> WORK INSTRUCTION
Give the records below again, exactly as they appear.

> SOURCE DATA
:::

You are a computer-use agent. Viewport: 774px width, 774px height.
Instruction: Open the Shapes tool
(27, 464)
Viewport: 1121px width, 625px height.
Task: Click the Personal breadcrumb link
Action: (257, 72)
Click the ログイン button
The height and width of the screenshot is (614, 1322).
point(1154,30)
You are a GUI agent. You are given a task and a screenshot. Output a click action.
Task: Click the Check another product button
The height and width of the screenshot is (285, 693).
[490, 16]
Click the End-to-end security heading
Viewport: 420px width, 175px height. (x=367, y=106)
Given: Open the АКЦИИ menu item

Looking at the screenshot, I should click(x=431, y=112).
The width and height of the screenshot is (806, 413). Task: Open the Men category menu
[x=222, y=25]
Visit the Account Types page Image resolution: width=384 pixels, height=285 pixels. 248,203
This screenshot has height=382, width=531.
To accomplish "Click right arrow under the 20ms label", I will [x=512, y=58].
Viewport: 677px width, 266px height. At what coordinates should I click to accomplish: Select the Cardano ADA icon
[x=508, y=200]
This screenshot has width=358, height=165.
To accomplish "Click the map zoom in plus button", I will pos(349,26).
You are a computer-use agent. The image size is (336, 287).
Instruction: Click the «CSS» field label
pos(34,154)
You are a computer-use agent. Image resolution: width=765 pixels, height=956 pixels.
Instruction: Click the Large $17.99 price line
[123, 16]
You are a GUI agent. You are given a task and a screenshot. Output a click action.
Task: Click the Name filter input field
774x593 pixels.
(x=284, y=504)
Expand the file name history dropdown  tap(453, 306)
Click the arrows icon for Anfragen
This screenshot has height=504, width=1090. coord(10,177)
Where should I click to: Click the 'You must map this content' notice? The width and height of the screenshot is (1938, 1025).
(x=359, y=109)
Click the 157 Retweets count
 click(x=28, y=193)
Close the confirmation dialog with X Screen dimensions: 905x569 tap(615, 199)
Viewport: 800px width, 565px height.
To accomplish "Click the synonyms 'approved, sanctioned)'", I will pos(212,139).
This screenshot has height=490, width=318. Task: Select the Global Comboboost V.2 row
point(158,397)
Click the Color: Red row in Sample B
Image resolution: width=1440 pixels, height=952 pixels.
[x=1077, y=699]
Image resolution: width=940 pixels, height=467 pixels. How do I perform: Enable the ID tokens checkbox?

:::

> WRITTEN SOLUTION
You are a computer-use agent. Viewport: 774px width, 774px height.
Instruction: Open the Shapes tool
(27, 464)
Viewport: 1121px width, 625px height.
Task: Click the Personal breadcrumb link
Action: (257, 72)
Click the ログイン button
The height and width of the screenshot is (614, 1322).
point(1154,30)
You are a GUI agent. You are given a task and a screenshot. Output a click action.
Task: Click the Check another product button
The height and width of the screenshot is (285, 693).
[490, 16]
Click the End-to-end security heading
Viewport: 420px width, 175px height. (x=367, y=106)
Given: Open the АКЦИИ menu item

Looking at the screenshot, I should click(x=431, y=112).
The width and height of the screenshot is (806, 413). Task: Open the Men category menu
[x=222, y=25]
Visit the Account Types page Image resolution: width=384 pixels, height=285 pixels. 248,203
This screenshot has height=382, width=531.
To accomplish "Click right arrow under the 20ms label", I will [x=512, y=58].
Viewport: 677px width, 266px height. At what coordinates should I click to accomplish: Select the Cardano ADA icon
[x=508, y=200]
This screenshot has width=358, height=165.
To accomplish "Click the map zoom in plus button", I will pos(349,26).
You are a computer-use agent. The image size is (336, 287).
Instruction: Click the «CSS» field label
pos(34,154)
You are a computer-use agent. Image resolution: width=765 pixels, height=956 pixels.
Instruction: Click the Large $17.99 price line
[123, 16]
You are a GUI agent. You are given a task and a screenshot. Output a click action.
Task: Click the Name filter input field
774x593 pixels.
(x=284, y=504)
Expand the file name history dropdown  tap(453, 306)
Click the arrows icon for Anfragen
This screenshot has height=504, width=1090. coord(10,177)
Where should I click to: Click the 'You must map this content' notice? The width and height of the screenshot is (1938, 1025).
(x=359, y=109)
Click the 157 Retweets count
 click(x=28, y=193)
Close the confirmation dialog with X Screen dimensions: 905x569 tap(615, 199)
Viewport: 800px width, 565px height.
To accomplish "Click the synonyms 'approved, sanctioned)'", I will pos(212,139).
This screenshot has height=490, width=318. Task: Select the Global Comboboost V.2 row
point(158,397)
Click the Color: Red row in Sample B
Image resolution: width=1440 pixels, height=952 pixels.
[x=1077, y=699]
Image resolution: width=940 pixels, height=467 pixels. How do I perform: Enable the ID tokens checkbox?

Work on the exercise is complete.